【LeetCode】1021. Remove Outermost Parentheses 解题报告(Python)
作者: 负雪明烛
id: fuxuemingzhu
个人博客: http://fuxuemingzhu.cn/
题目地址:https://leetcode.com/problems/remove-outermost-parentheses/
题目描述
A valid parentheses string is either empty (""), "(" + A + ")", or A + B, where A and B are valid parentheses strings, and + represents string concatenation. For example, "", "()", "(())()", and "(()(()))" are all valid parentheses strings.
A valid parentheses string S is primitive if it is nonempty, and there does not exist a way to split it into S = A+B, with A and B nonempty valid parentheses strings.
Given a valid parentheses string S, consider its primitive decomposition: S = P_1 + P_2 + ... + P_k, where P_i are primitive valid parentheses strings.
Return S after removing the outermost parentheses of every primitive string in the primitive decomposition of S.
Example 1:
Input: "(()())(())"
Output: "()()()"
Explanation:
The input string is "(()())(())", with primitive decomposition "(()())" + "(())".
After removing outer parentheses of each part, this is "()()" + "()" = "()()()".
Example 2:
Input: "(()())(())(()(()))"
Output: "()()()()(())"
Explanation:
The input string is "(()())(())(()(()))", with primitive decomposition "(()())" + "(())" + "(()(()))".

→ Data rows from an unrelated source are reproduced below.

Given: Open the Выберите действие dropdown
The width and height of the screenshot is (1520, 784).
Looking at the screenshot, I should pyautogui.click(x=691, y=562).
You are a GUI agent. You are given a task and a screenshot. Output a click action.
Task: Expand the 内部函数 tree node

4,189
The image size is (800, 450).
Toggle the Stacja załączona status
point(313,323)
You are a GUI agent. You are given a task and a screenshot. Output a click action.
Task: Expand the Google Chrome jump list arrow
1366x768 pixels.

After removing outer parentheses of each part, this is "()()" + "()" + "()(())" = "()()()()(())".
Example 3:
Input: "()()"
Output: ""
Explanation:
The input string is "()()", with primitive decomposition "()" + "()".

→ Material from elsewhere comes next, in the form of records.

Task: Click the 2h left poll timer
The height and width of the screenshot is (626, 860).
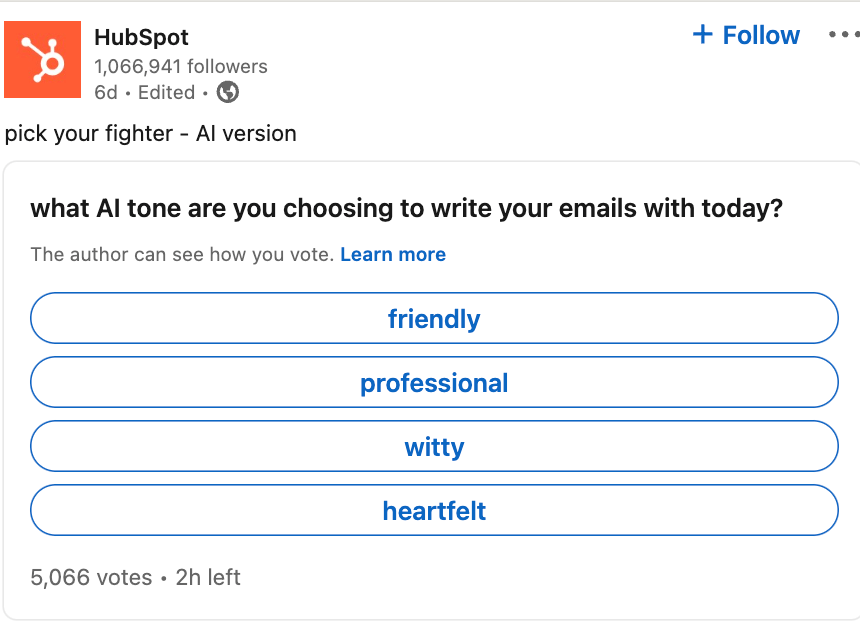Action: [208, 578]
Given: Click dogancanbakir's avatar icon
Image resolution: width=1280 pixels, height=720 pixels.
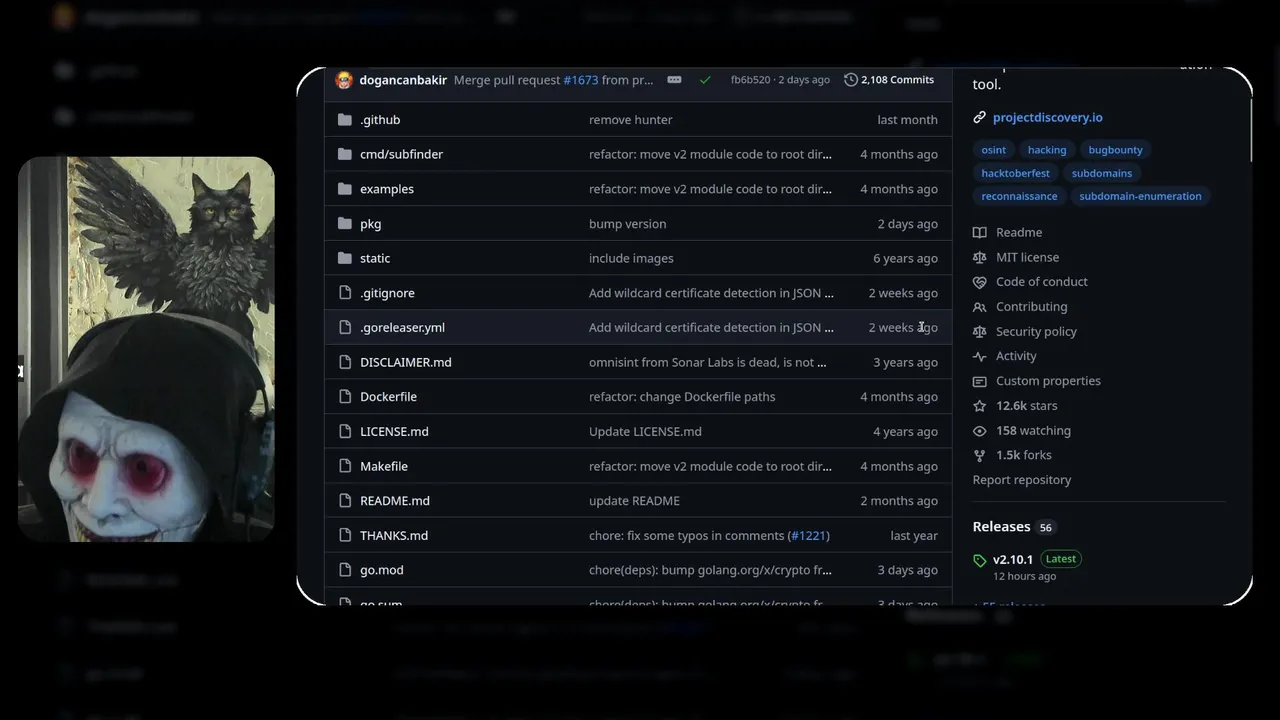Looking at the screenshot, I should tap(344, 80).
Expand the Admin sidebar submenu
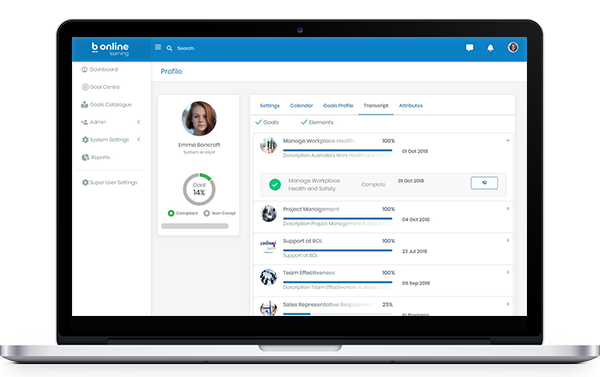Image resolution: width=600 pixels, height=377 pixels. pos(139,122)
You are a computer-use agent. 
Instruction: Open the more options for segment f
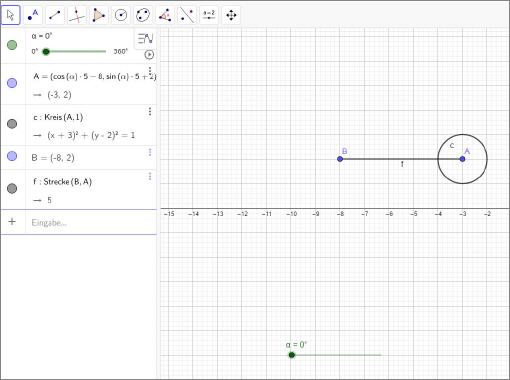[150, 176]
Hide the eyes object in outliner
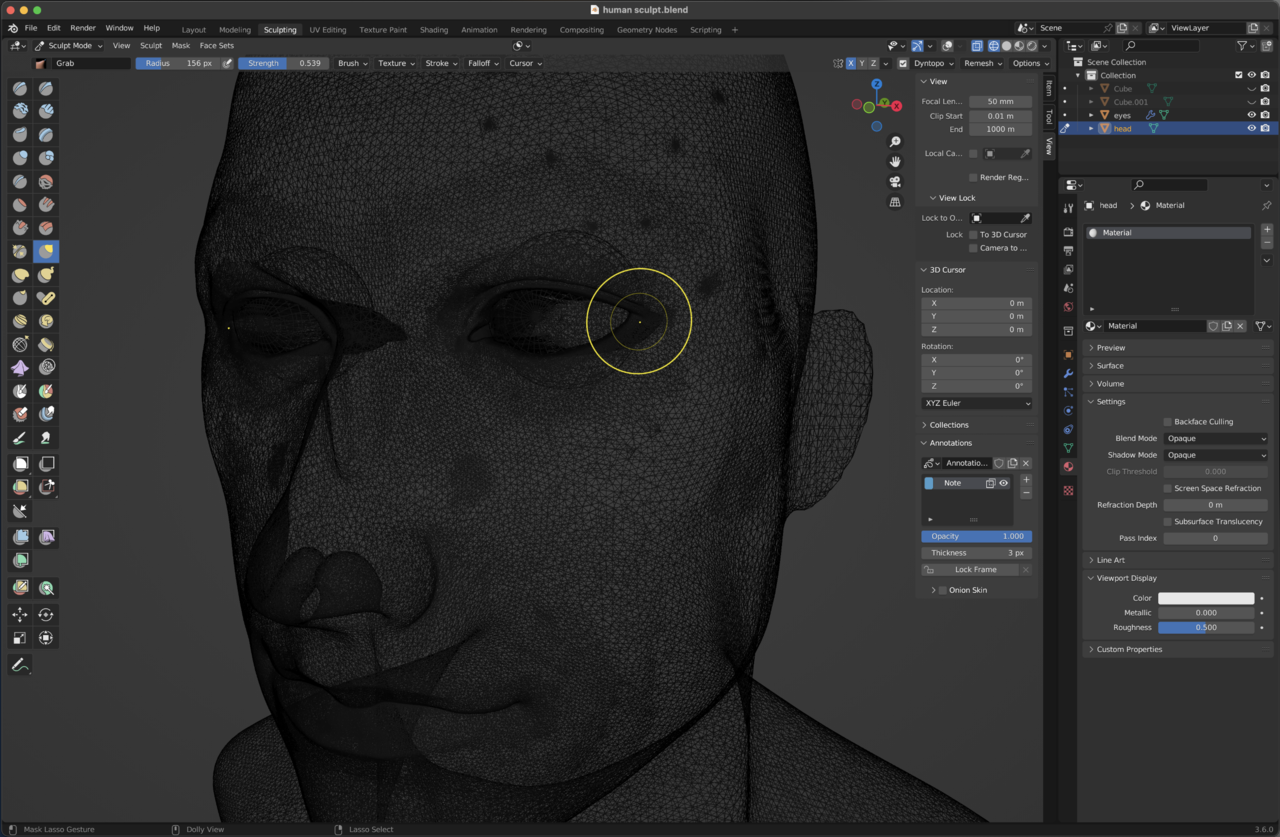 pyautogui.click(x=1251, y=115)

After removing outer parentheses of each part, this is "" + "" = "".
Note:
- S.length <= 10000
- S[i] is “(” or “)”
- S is a valid parentheses string
题目大意
找出字符串中每对括号匹配的结果去除最外层的()之后的结果之和。
解题方法
遍历
看到括号匹配,大家一般都想到用一个栈,其实不用栈也可以。
我们只需要一个变量count保存左括号数-右括号数即可。即遇到左括号则自增1,遇到右括号则自减1.当count为0的时候,说明在这一段中左括号和右括号相等,是个完美匹配的括号串了。

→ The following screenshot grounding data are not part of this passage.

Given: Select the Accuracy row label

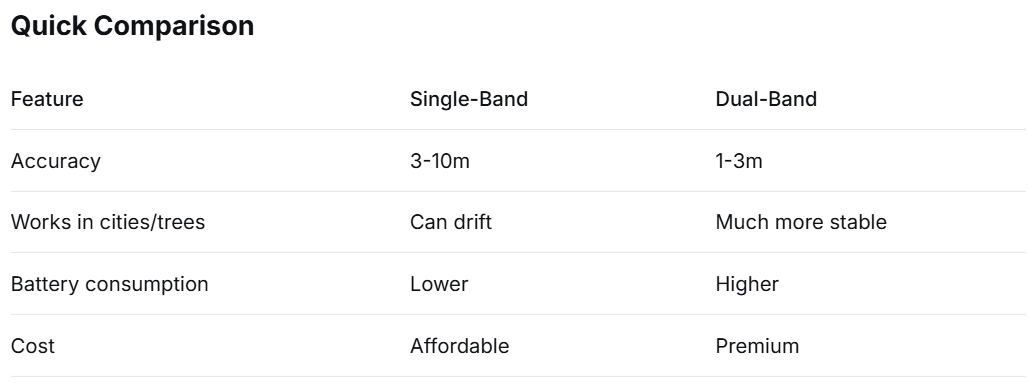Looking at the screenshot, I should click(56, 161).
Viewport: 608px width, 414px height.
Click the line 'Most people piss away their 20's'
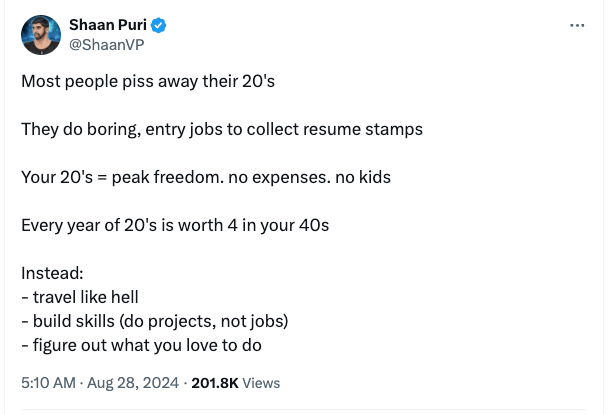coord(148,81)
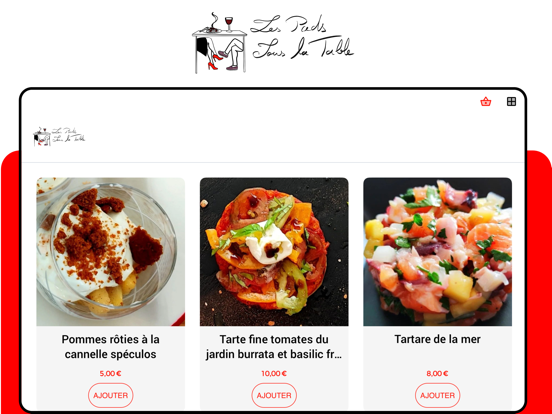Image resolution: width=552 pixels, height=414 pixels.
Task: Click AJOUTER under Tarte fine tomates
Action: pyautogui.click(x=274, y=395)
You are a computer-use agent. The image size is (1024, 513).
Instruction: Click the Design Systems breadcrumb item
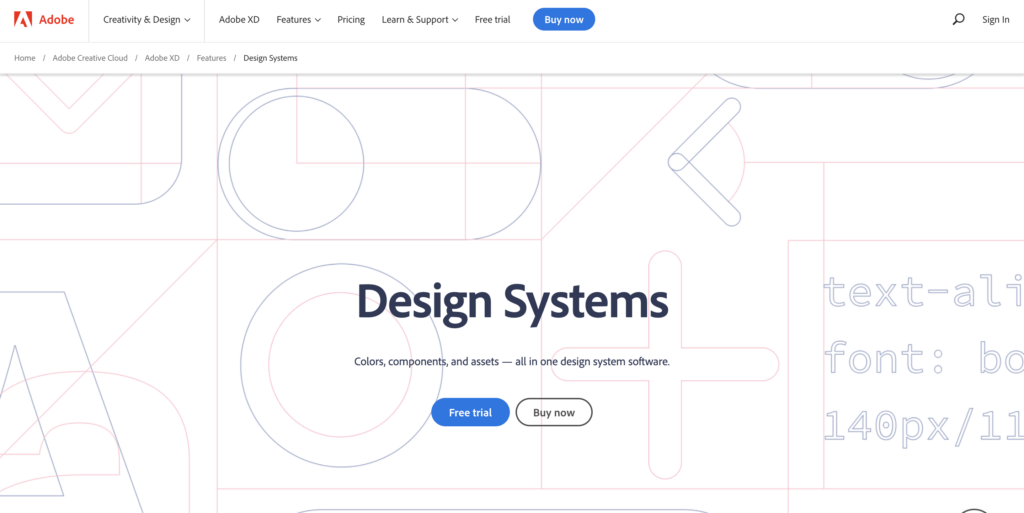270,58
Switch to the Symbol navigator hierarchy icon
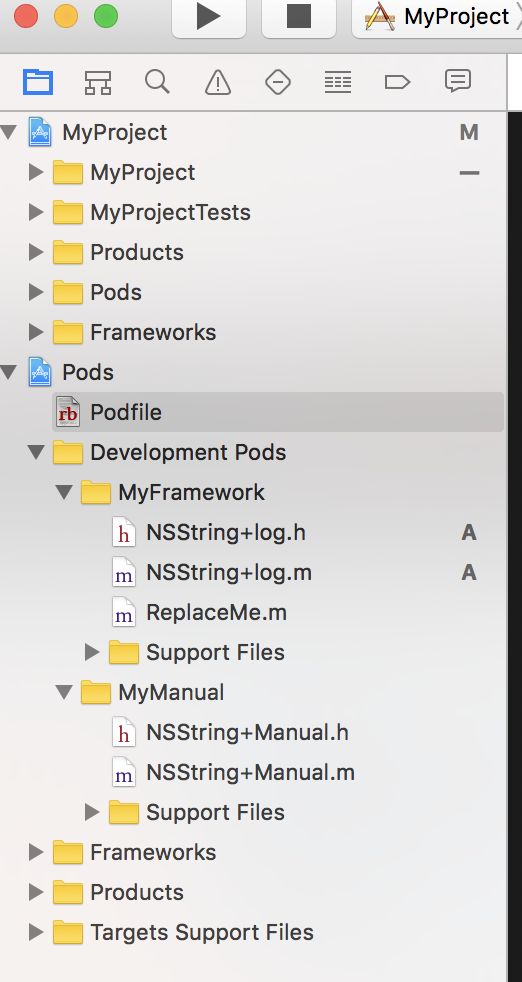 tap(98, 82)
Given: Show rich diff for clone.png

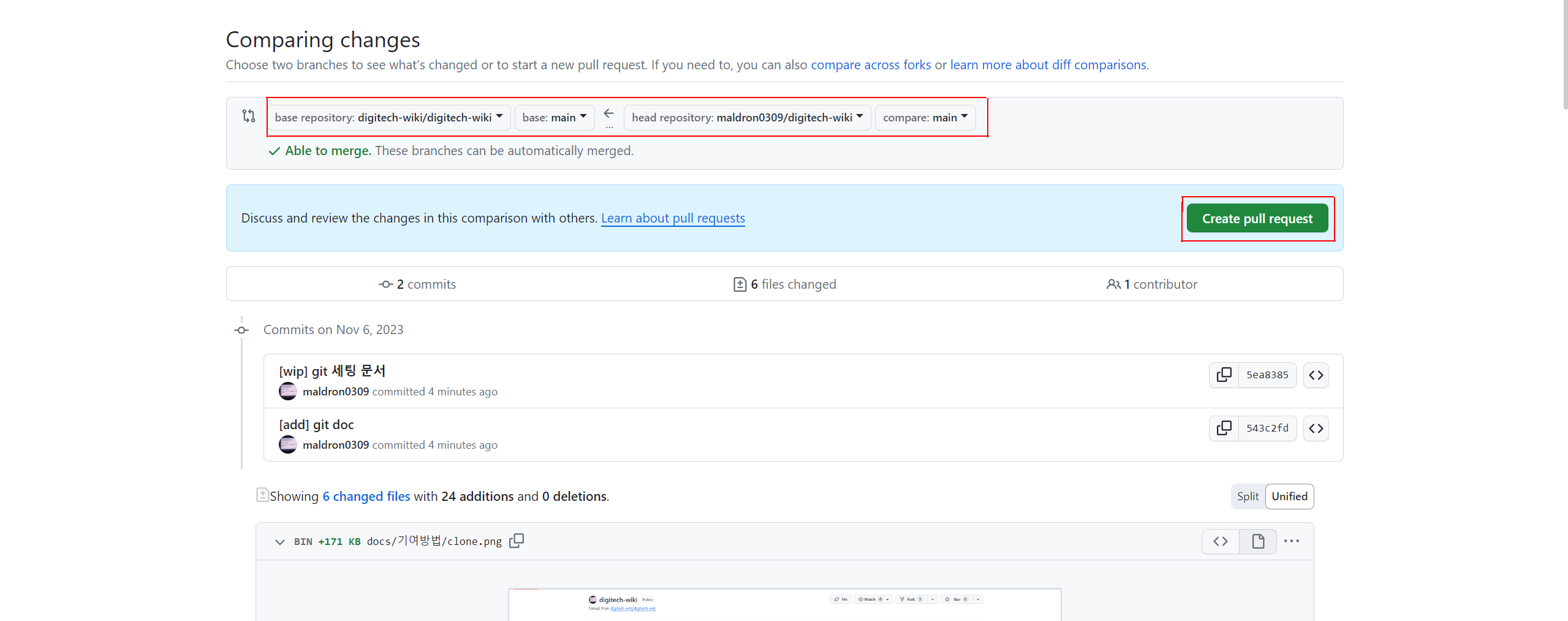Looking at the screenshot, I should (1257, 541).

我们使用一个变量previ保存的是上一次括号完全匹配之后,下一个括号匹配开始位置。由于这个题需要让我们把最外层的括号去掉,所以,当count==0的时候,我们把结果增加的是[previ + 1, i),左闭右开区间。
Python代码如下:
class Solution(object):
def removeOuterParentheses(self, S):
"""
:type S: str
:rtype: str
"""
previ = 0
res = ""
count = 0
for i, s in enumerate(S):
if s == '(':
count += 1
else:
count -= 1
if count == 0:
res += S[previ + 1: i]
previ = i + 1
return res
日期
2019 年 4 月 7 日 —— 周赛bug了3次。。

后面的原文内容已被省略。